İlk 2 sayfa boş, sonra künye, ardından bir boş sayfa daha... 10 sayfa koyuyorlar hesapta, iki sayfa bölüm vinyeti, üç intro görüyorsun...
Ha, çizgi roman bastığını söyleyip örnek sayfa koymayanların olduğu bir ülke burası.

ferzan

    Önce göz hakkı, sonra yorum...





















    Uğur Erbaş 'ın bir önceki kitabını ilginç ve değerli bulmuş ama içine girememiştim. Dolayısıyla Germakoçi 'den de biraz korkum vardı ama almadan da duramazdım. Nitekim korkumla yüzleştim.
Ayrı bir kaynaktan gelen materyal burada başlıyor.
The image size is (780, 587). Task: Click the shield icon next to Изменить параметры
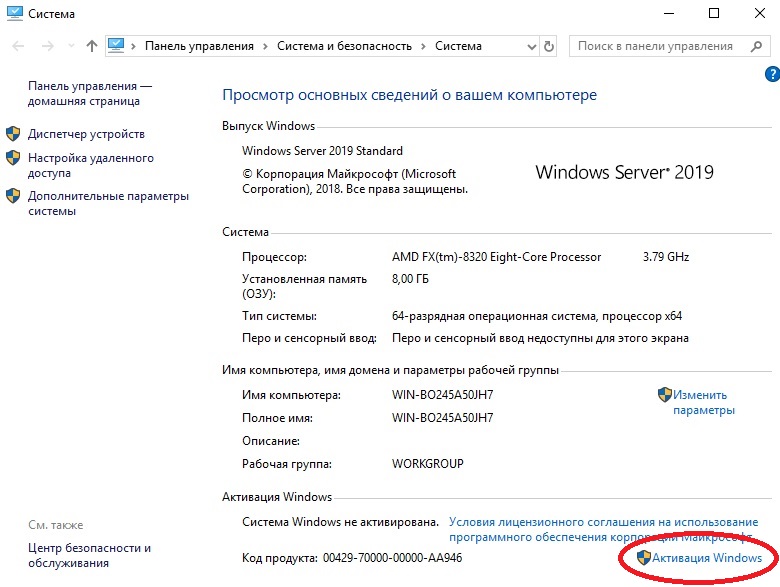click(664, 395)
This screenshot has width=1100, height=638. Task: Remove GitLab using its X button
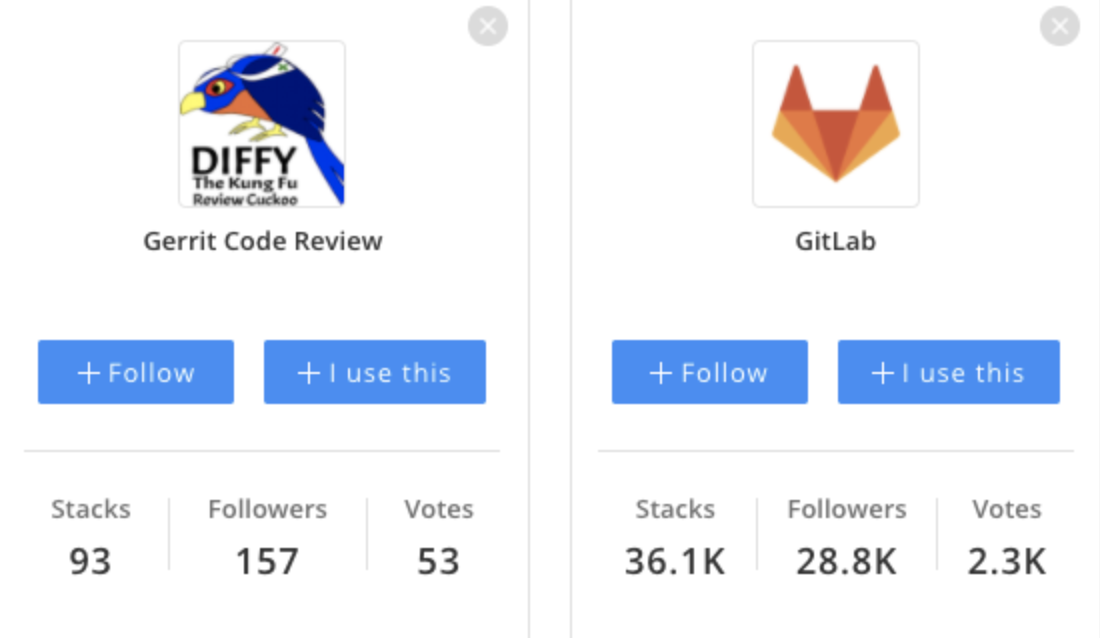tap(1059, 26)
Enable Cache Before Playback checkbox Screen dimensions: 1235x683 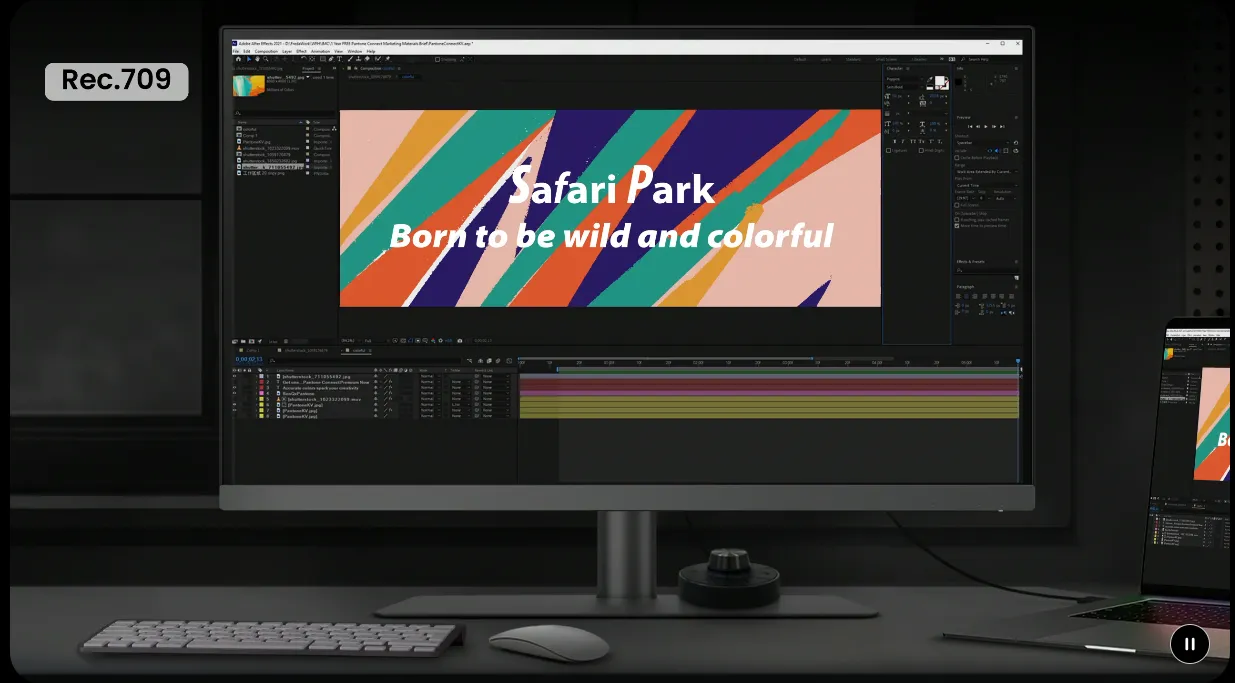[x=957, y=157]
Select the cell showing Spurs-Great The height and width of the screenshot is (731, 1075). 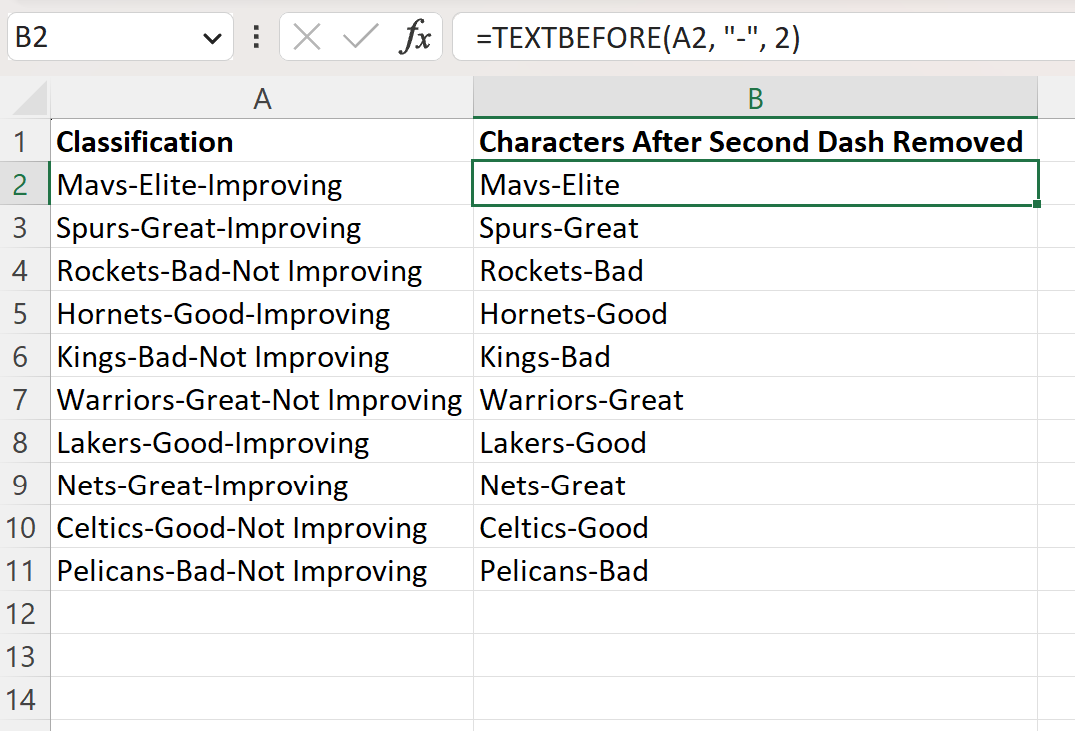click(x=754, y=227)
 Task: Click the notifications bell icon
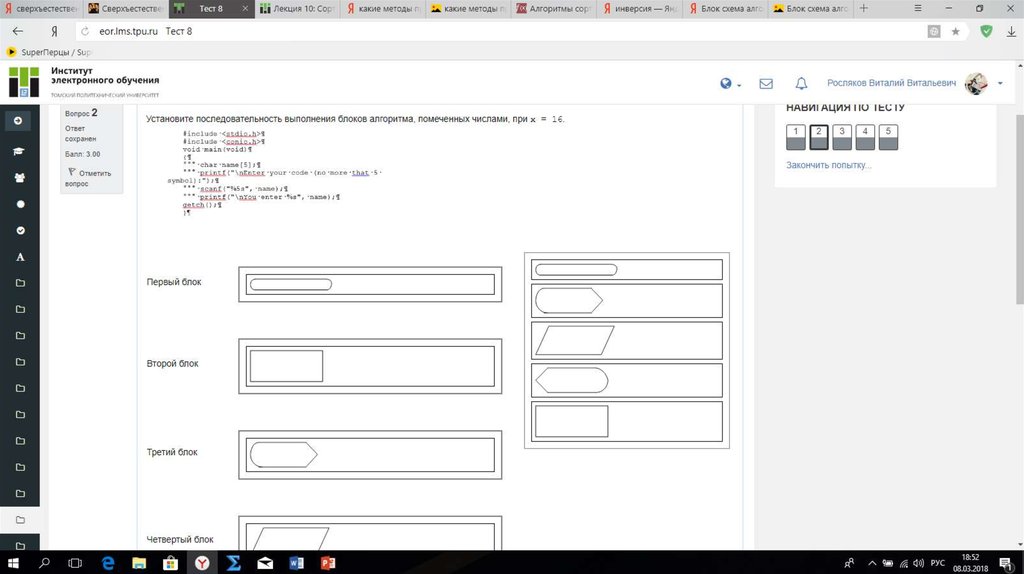(x=801, y=84)
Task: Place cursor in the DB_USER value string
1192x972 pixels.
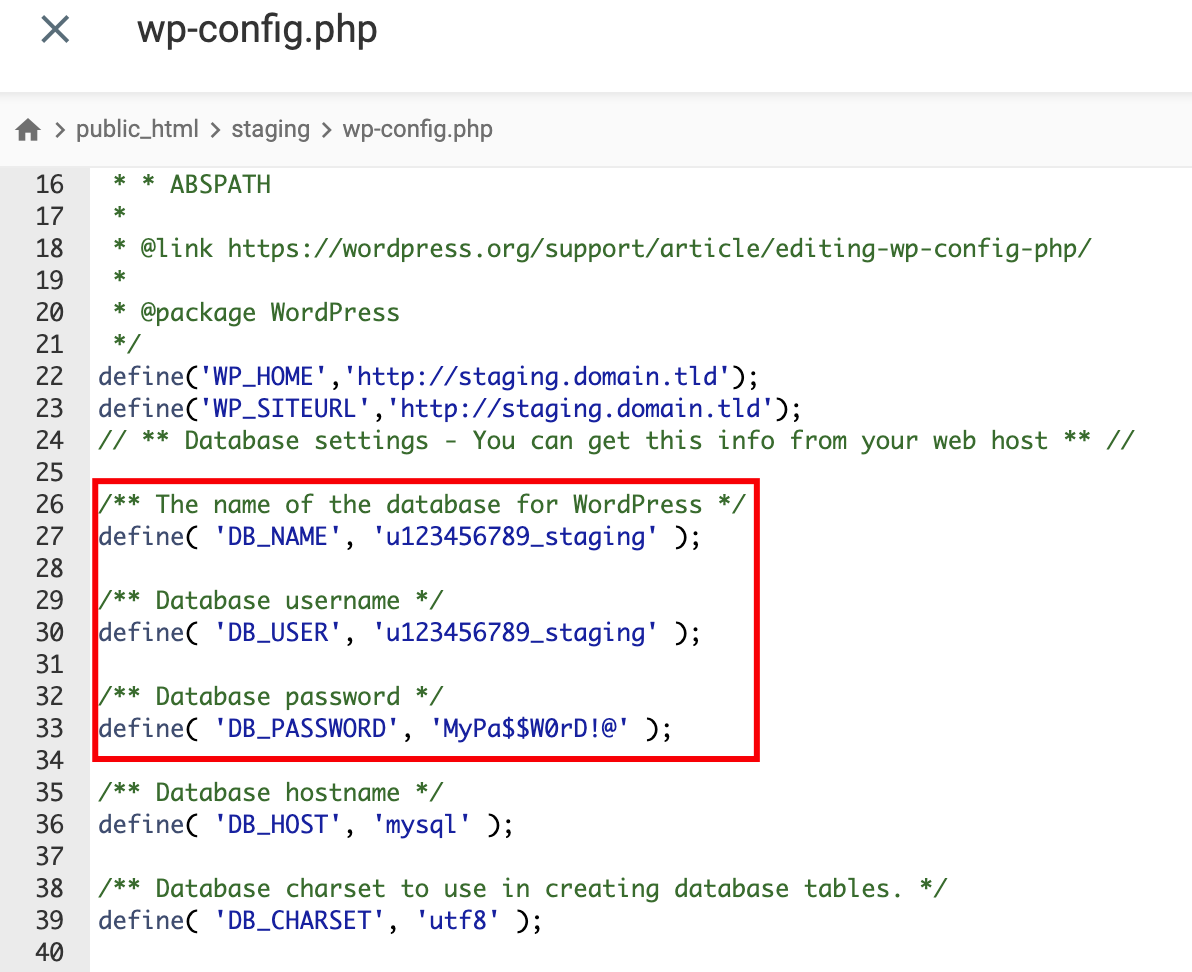Action: click(x=515, y=633)
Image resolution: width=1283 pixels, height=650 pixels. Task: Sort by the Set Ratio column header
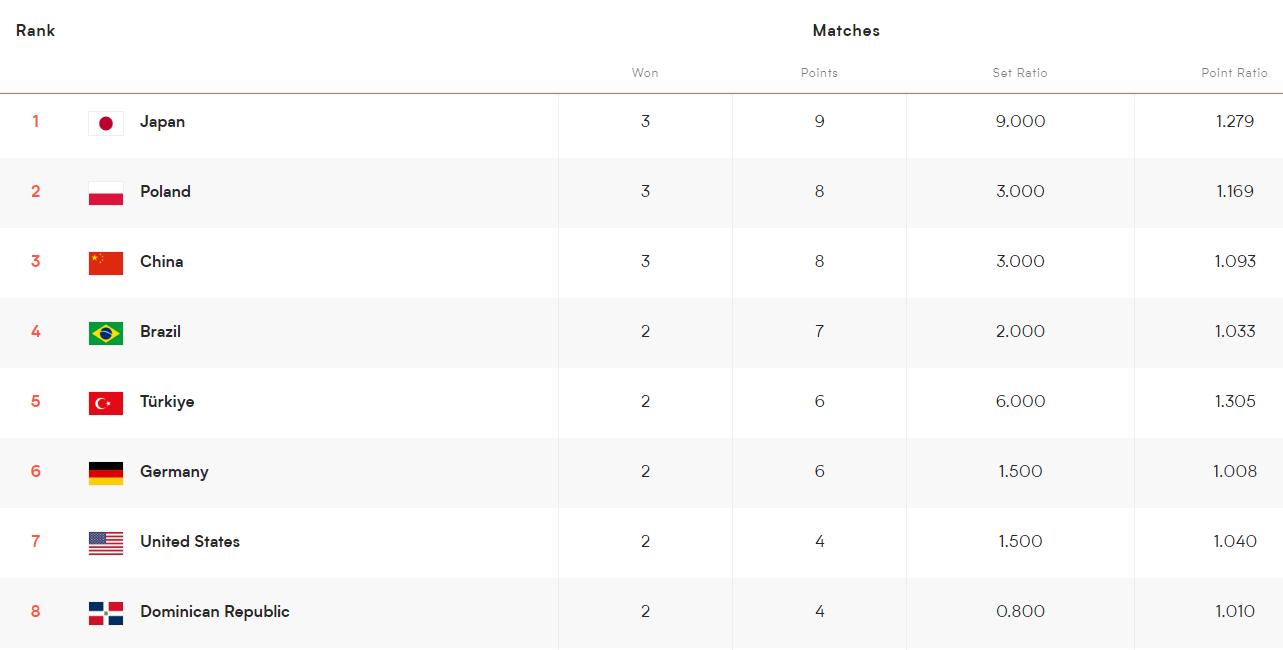1019,73
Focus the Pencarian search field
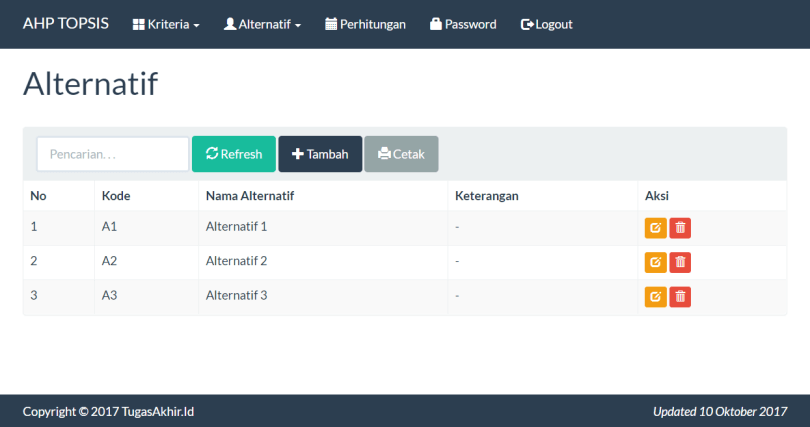The width and height of the screenshot is (810, 427). [113, 154]
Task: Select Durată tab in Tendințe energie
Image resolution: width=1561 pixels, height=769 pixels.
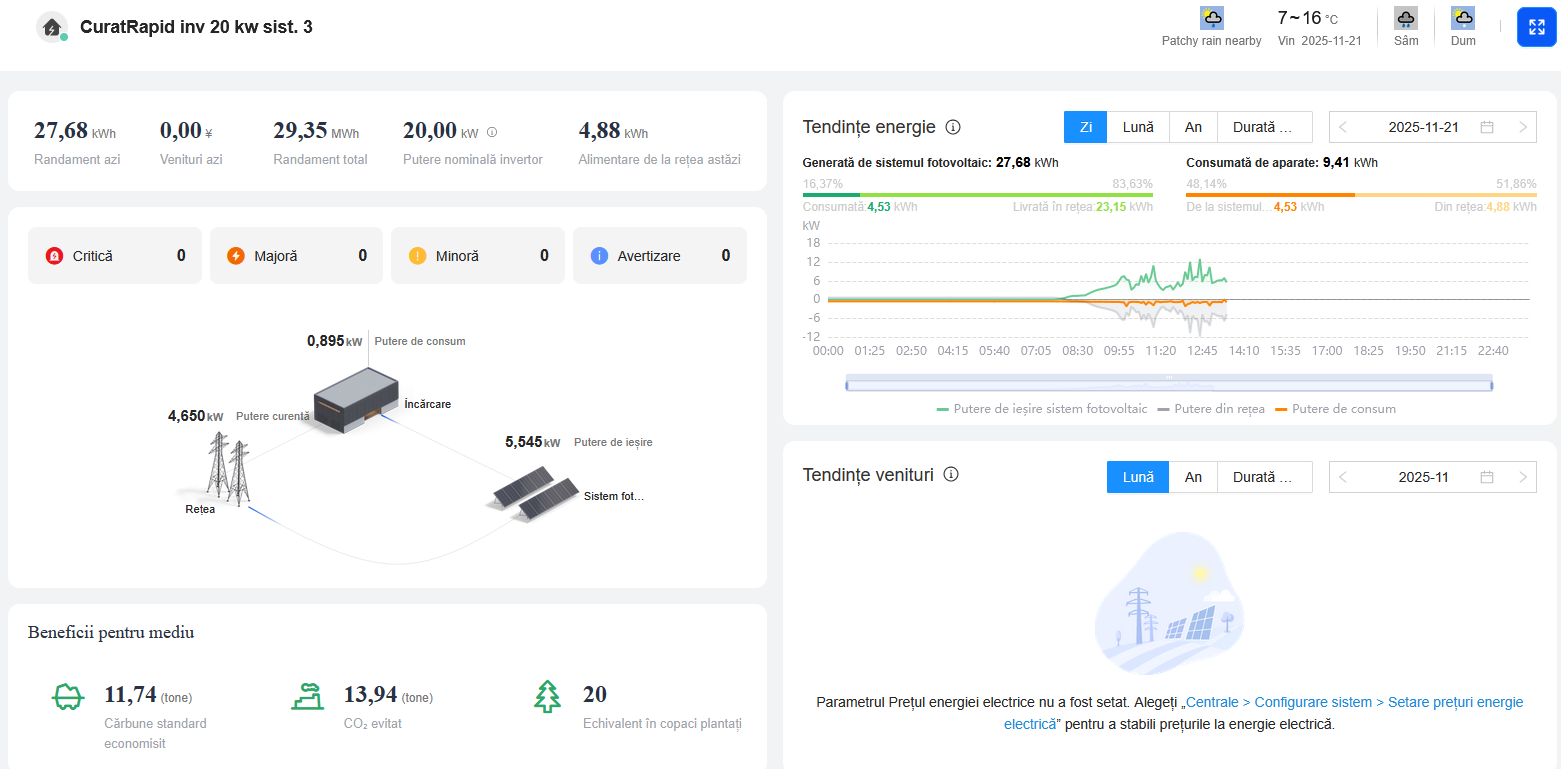Action: (1264, 127)
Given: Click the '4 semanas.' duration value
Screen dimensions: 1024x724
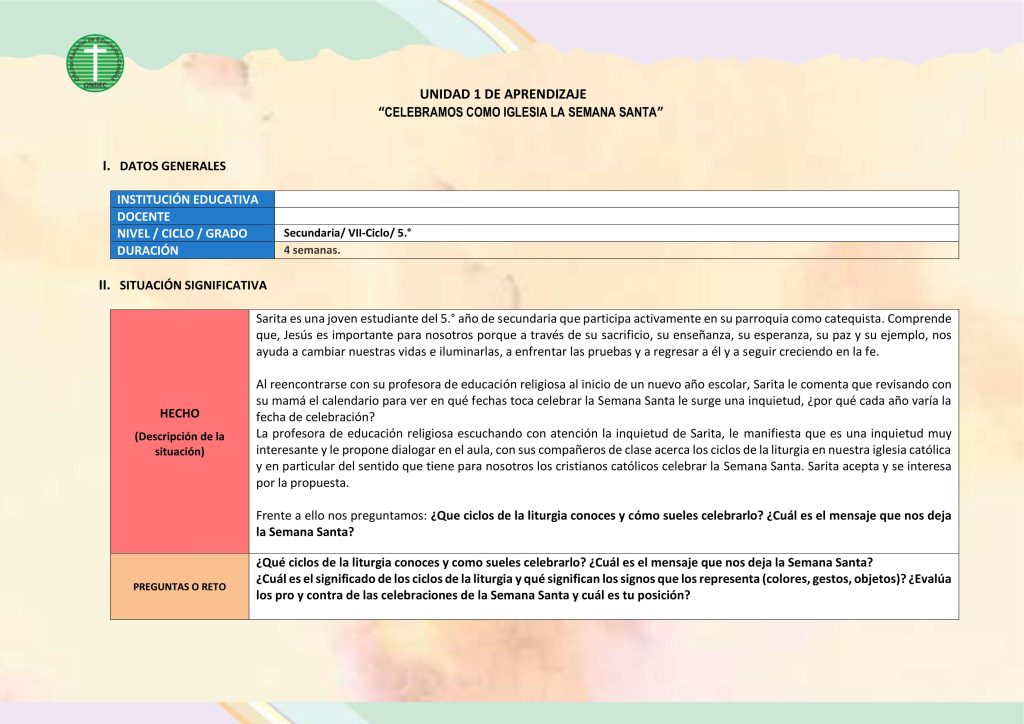Looking at the screenshot, I should [312, 250].
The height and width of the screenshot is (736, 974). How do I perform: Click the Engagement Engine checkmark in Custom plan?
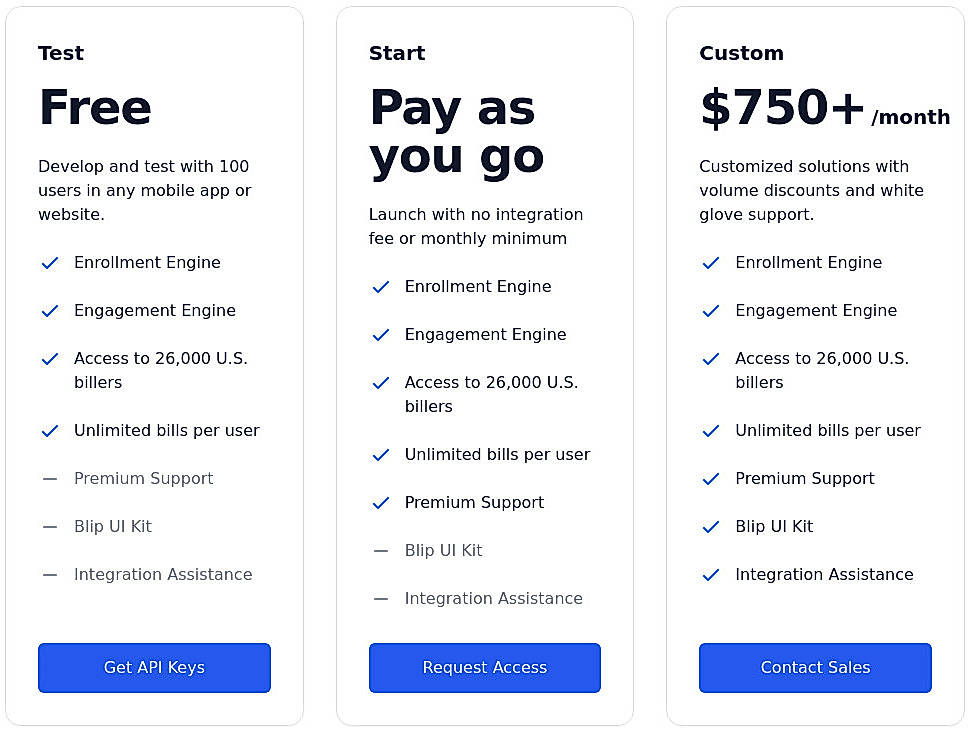[x=711, y=310]
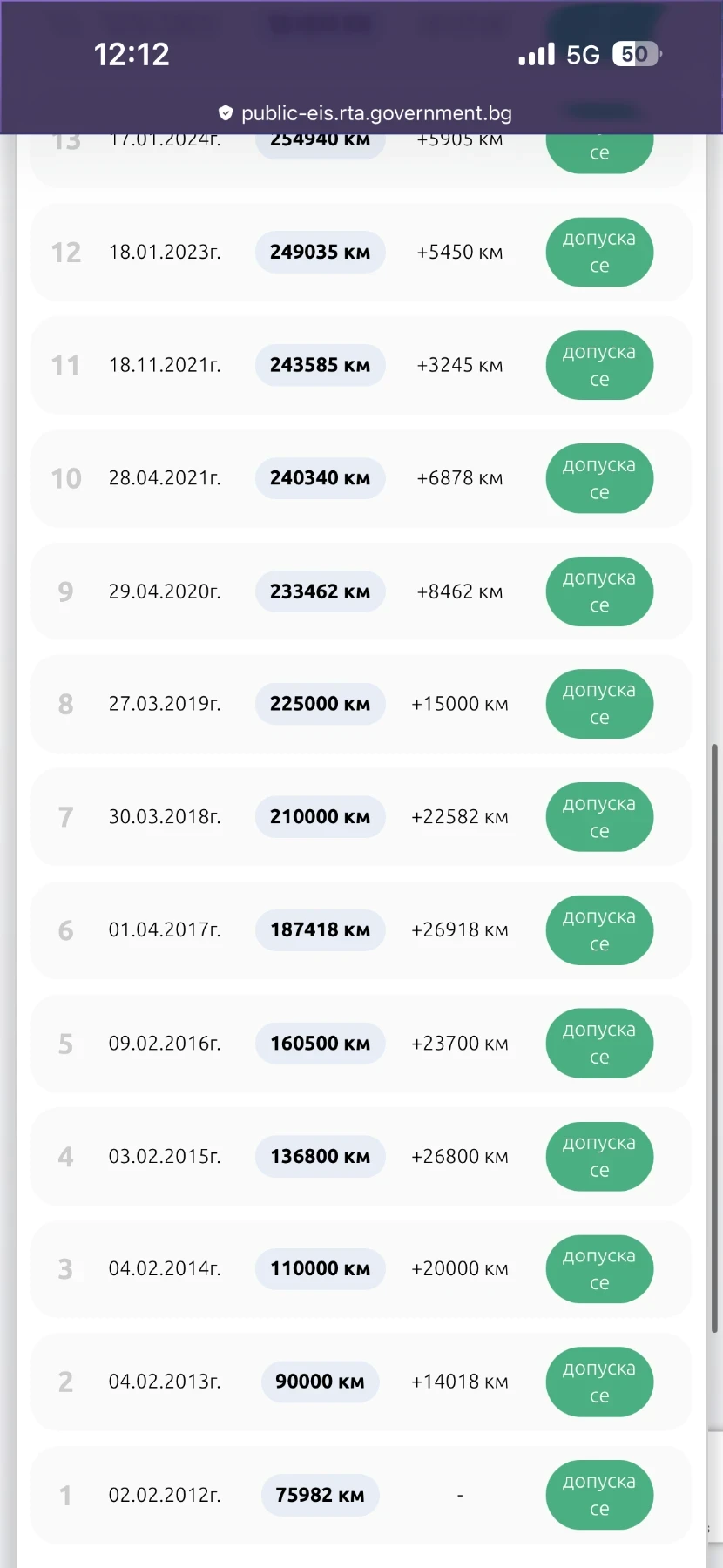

    Uzun zamandır, belki çok uzun zamandır güncel yerli bir üretimden bu denli tat aldığımı hatırlamıyorum. O kadar beğendim, o kadar tatmin oldum ki... Hikayesi, diyalogları, atmosferi, altyapısı, kurulumu, döneme hakimiyet, giriş, gelişme, sonuç, her şey benim açımdan dört dörtlüktü. Hasret kalmışım böylesi bir esere. Tarihsel arka planlı kurgularımız arasında bambaşka bir yere sahip oldu gönlümde. Canıma değdi.

    Hikaye ile ilgili fazla bir şey demeyeceğim. Şahsi ilgi alanıma giren bir dönemde, Büyük Kaçgun da denen Celali yüzyılında geçmekte sanıyorum. Babasından kaynaklı bir sebepten ötürü çocuk yaşta sefere gönüllü yazılan bir garibanın, öyle gerektiği için yanına ikinci bir kişiyi bulamaması akabinde dağda taşta dolanan başıboş bir insanımsı ile yolunun kesişmesiyle başlıyor. Geçmiş ve günümüz paralel olarak akıp harika bir anlatımla devam ediyor.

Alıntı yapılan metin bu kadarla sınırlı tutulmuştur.